Tests to the rescue (or not)
Let’s imagine a super simple function called “increment” that takes as input an unsigned 8 bit integer value, and returns the value plus one (rolling over to zero if the input value is 255). There’s nothing special or interesting about this hypothetical function, other than that the range of possible inputs is small enough that we can trivially test all possible inputs to verify that the function produces the correct return value in every case. We can do exhaustive testing, knowing that we will leave absolutely no corner cases untested.
Unfortunately, an obvious problem we face is that our testing could have bugs. We could test our tests (which isn’t a bad idea), but then to approach greater certainty we could I suppose also test our tests for our tests, and then… test the tests for our tests for our tests… We’re back to working with asymptotic certainty again. Let’s ignore a potential need to test our tests (etc etc). Significant bugs can exist in exhaustively tested code due to undefined behavior, at least in C and C++ and perhaps other languages. When a program invokes undefined behavior, one possible result is that the program executes in exactly the way the author planned and hoped, and all tests of course pass. This is not a good thing, since weeks or months or years later, upon changing the compiler, or the hardware used for testing, or the time of day, the executable could begin to fail. But let’s ignore undefined behavior – for some languages it’s not an issue. We still will need to consider that a bug in the compiler or a fault in the hardware might allow a test to pass when it should fail. As a real world story, one machine learning program found the optimal solution on a (defective) development/test board was to use a short circuit that existed in the substrate of the board. All tests passed, so long as it ran on the one-of-a-kind board. As for compiler bugs and operating system bugs and bugs in any software we rely upon, we again get pulled into working with asymptotic certainty and trust, because those tools are built by developers that fundamentally face the same issues we do.

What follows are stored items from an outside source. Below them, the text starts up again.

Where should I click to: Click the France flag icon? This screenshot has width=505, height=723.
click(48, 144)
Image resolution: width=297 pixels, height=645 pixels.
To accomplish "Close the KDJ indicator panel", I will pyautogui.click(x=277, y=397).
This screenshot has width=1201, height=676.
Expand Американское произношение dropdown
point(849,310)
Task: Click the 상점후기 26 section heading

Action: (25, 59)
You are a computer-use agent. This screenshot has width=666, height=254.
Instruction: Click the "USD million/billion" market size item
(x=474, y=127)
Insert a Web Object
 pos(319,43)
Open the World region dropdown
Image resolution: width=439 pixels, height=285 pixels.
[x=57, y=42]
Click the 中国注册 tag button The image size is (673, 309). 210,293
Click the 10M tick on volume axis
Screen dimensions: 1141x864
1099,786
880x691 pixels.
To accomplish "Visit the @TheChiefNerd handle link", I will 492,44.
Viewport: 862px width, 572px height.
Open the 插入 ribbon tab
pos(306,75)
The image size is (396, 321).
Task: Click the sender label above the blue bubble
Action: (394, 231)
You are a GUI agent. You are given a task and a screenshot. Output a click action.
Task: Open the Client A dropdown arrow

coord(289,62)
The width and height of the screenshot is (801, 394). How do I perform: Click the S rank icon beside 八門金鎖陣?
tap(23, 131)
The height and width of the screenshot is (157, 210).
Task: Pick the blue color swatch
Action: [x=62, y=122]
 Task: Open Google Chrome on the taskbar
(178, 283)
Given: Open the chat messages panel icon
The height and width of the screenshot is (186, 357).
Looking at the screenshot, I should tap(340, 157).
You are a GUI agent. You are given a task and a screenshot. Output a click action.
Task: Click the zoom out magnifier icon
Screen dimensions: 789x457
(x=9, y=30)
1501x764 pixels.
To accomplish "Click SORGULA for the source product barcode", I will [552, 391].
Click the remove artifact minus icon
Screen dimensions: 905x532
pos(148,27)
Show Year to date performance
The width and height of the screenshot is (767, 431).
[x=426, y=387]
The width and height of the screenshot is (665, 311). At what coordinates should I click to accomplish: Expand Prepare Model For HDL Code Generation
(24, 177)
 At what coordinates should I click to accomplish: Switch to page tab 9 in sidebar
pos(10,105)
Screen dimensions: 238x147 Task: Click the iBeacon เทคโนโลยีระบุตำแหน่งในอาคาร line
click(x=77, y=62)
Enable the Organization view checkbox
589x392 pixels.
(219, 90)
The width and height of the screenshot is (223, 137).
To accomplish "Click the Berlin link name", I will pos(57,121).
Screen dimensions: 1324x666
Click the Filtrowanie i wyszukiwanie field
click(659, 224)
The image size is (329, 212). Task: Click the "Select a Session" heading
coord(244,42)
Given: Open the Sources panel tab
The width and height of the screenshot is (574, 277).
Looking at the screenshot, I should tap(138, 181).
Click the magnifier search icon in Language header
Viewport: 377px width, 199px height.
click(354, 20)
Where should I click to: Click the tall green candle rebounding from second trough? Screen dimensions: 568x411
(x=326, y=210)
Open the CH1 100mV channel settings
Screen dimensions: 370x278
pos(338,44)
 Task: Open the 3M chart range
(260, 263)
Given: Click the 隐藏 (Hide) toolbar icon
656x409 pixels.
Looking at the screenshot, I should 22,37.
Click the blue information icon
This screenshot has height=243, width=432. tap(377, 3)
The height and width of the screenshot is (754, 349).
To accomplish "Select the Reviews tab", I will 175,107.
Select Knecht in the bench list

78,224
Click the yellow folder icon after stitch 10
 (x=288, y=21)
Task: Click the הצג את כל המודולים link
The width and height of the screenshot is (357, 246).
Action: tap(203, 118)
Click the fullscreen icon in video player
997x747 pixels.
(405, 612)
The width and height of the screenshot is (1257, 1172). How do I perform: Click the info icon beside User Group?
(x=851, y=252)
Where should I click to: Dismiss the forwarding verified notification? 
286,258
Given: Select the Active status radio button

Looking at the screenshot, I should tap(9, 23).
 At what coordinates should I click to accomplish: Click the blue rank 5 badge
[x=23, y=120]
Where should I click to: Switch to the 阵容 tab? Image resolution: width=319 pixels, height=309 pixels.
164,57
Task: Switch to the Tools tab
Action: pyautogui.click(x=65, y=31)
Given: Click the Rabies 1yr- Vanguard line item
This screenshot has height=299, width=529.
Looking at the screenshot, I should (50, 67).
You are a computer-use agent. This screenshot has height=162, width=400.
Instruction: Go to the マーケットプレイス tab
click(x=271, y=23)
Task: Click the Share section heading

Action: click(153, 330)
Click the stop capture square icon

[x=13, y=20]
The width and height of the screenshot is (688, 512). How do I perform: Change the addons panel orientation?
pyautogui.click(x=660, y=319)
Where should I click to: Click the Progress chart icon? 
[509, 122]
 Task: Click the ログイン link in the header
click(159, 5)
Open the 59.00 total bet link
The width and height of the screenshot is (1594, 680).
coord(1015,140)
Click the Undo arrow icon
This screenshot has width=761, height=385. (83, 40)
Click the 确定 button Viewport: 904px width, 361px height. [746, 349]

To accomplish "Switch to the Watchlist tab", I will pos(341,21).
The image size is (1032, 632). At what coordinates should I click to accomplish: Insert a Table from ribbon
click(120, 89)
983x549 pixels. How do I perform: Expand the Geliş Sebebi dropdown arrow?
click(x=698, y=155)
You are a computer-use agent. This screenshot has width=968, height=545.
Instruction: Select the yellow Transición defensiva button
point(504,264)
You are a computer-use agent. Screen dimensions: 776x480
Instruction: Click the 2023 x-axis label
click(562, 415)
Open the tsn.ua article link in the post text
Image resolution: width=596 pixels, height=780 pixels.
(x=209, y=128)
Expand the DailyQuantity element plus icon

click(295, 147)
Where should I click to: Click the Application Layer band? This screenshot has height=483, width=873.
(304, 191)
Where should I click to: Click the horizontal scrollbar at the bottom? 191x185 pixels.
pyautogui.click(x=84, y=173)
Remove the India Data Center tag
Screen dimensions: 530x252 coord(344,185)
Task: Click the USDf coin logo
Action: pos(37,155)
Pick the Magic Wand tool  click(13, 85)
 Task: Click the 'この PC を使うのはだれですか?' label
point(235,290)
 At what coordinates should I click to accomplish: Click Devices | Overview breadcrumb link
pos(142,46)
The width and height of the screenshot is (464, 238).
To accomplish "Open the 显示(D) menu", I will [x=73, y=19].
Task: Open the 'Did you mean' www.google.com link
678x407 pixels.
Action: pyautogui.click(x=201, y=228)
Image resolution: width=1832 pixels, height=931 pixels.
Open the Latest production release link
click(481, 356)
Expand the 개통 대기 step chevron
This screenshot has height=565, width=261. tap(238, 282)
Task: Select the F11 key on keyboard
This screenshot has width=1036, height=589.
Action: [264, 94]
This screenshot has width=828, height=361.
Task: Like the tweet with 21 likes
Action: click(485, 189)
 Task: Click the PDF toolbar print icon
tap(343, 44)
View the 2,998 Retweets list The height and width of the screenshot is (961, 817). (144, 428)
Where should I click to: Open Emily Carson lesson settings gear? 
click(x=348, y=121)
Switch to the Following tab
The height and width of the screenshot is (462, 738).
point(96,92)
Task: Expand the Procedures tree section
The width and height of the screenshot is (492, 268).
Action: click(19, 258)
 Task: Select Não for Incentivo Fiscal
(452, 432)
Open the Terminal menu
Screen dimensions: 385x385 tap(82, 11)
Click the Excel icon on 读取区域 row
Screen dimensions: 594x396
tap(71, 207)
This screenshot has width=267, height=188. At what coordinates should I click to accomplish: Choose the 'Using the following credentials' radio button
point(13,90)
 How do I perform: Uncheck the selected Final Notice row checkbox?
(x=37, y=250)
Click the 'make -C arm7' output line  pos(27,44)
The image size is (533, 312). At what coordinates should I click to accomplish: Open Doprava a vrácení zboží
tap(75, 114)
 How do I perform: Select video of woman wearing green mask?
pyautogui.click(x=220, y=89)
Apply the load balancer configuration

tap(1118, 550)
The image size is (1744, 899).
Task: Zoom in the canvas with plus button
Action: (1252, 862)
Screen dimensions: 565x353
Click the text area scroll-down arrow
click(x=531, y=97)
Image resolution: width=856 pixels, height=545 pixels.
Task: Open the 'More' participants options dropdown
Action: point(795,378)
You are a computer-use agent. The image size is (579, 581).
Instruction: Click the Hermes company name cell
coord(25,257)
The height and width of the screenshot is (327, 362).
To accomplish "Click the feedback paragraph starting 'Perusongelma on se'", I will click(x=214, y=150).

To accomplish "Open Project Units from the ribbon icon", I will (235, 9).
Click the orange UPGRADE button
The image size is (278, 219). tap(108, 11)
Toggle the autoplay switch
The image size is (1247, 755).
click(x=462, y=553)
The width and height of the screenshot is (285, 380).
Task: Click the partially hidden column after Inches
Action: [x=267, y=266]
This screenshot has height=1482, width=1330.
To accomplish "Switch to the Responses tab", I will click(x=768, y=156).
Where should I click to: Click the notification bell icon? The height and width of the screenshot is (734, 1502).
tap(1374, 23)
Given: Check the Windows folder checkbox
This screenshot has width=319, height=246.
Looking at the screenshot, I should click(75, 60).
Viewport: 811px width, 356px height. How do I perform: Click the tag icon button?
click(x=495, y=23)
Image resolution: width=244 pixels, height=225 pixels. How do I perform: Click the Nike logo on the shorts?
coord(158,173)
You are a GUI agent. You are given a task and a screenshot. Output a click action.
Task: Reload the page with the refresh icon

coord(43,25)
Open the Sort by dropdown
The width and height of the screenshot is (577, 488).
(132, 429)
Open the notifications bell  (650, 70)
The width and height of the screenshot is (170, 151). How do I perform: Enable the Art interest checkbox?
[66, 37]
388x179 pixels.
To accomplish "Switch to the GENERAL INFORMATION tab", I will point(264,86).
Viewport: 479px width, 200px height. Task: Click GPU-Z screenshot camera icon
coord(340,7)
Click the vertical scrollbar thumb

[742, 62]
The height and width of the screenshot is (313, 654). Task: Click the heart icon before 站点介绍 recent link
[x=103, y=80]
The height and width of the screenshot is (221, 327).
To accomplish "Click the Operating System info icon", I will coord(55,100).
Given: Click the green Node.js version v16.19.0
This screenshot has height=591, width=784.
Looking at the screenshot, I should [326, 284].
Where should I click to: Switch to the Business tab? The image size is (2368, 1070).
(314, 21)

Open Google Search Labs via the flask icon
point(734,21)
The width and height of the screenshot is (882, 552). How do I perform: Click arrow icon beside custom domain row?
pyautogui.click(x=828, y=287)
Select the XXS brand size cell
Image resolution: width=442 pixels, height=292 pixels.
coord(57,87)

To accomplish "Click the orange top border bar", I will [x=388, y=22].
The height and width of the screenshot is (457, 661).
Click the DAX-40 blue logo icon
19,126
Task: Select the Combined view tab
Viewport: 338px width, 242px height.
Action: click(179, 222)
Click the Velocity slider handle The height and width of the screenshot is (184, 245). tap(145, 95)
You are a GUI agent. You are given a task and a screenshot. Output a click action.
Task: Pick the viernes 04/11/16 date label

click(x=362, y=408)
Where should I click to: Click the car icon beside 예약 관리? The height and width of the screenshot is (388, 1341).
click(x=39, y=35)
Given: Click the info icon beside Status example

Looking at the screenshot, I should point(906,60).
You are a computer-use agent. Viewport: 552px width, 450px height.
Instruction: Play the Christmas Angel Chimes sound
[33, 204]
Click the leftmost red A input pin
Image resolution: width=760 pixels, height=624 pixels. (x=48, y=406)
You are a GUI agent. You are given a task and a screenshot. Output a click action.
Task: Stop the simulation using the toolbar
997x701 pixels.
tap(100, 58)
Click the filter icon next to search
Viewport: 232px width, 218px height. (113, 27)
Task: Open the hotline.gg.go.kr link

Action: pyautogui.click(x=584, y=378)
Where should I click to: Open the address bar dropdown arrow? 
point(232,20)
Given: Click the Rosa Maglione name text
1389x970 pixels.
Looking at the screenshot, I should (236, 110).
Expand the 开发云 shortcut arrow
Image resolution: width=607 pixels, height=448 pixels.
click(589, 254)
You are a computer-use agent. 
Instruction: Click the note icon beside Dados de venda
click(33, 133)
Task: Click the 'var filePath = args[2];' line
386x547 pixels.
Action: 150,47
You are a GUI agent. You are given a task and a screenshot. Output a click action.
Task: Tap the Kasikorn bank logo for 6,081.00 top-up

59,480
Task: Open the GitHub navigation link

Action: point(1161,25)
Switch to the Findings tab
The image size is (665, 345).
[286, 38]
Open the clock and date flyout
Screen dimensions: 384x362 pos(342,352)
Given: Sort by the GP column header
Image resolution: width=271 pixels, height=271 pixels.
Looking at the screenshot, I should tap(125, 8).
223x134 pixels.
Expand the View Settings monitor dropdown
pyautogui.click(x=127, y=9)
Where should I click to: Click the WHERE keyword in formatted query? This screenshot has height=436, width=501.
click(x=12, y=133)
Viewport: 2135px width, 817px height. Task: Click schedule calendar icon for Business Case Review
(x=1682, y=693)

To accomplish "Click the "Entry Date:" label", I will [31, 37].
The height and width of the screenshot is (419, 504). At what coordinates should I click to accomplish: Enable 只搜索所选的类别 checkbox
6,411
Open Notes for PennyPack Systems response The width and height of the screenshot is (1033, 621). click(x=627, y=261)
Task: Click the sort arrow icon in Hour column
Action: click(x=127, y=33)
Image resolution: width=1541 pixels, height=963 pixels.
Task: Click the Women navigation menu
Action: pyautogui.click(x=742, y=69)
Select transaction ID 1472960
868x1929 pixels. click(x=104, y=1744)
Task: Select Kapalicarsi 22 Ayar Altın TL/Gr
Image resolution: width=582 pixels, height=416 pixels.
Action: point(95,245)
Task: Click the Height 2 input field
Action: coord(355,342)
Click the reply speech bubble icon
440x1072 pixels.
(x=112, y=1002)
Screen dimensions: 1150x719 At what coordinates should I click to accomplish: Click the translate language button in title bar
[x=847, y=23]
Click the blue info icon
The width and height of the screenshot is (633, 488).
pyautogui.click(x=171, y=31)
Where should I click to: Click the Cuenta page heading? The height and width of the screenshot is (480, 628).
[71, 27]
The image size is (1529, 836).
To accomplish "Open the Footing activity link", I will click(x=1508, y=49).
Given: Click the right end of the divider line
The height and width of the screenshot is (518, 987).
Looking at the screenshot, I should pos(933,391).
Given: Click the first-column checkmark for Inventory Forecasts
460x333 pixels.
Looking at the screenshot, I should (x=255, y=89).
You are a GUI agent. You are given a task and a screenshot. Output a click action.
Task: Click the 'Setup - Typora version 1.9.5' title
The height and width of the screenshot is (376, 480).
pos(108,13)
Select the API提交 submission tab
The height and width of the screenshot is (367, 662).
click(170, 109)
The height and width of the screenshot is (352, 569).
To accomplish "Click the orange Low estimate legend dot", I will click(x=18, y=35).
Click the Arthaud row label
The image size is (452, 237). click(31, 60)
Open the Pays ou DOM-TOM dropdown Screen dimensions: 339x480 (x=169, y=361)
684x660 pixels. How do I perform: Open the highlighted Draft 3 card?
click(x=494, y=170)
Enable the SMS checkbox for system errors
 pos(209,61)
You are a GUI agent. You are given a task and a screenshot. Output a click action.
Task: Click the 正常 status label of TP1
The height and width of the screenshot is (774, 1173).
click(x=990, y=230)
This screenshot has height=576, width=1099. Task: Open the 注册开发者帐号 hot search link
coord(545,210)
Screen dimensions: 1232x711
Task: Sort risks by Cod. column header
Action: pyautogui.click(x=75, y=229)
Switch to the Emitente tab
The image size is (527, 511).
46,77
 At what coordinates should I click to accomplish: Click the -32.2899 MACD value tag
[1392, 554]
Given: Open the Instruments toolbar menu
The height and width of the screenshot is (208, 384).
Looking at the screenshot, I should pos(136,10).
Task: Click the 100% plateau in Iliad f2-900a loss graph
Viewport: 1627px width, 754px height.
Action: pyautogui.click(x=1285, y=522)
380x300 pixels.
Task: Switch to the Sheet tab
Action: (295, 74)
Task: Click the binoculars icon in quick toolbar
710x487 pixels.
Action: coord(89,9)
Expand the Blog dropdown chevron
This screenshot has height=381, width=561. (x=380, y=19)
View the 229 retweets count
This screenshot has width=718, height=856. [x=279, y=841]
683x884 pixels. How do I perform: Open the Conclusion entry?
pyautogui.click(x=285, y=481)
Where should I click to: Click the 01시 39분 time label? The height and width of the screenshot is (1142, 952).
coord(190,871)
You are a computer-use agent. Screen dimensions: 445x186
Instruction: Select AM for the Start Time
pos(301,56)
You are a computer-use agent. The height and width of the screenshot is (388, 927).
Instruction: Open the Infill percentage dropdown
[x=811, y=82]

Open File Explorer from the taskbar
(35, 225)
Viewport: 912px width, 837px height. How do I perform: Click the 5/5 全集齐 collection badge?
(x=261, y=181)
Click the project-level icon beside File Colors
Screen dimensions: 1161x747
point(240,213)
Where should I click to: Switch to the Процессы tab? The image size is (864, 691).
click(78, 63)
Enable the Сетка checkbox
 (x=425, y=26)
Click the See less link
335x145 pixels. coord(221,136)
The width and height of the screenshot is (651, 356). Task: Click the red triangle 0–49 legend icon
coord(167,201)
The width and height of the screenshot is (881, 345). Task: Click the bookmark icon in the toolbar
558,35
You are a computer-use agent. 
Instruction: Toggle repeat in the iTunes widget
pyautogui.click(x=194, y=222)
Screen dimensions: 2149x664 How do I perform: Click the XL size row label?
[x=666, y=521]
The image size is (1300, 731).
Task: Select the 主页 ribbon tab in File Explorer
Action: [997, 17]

Maybe formal proofs of correctness to the rescue? By now it’s obviously hopeless, but nevertheless, proofs have the same sorts of problems as software. A proof itself could contain an error (aka bug). Even if we use automated verification tools for proofs, unfortunately, the tool used for verification could have a bug. We’ll always be dealing with levels of trust. Complete certainty is out of reach, and “good enough” remains. In the end, we get back to trying to deliver the best value. Most all the details of development are a means to that end.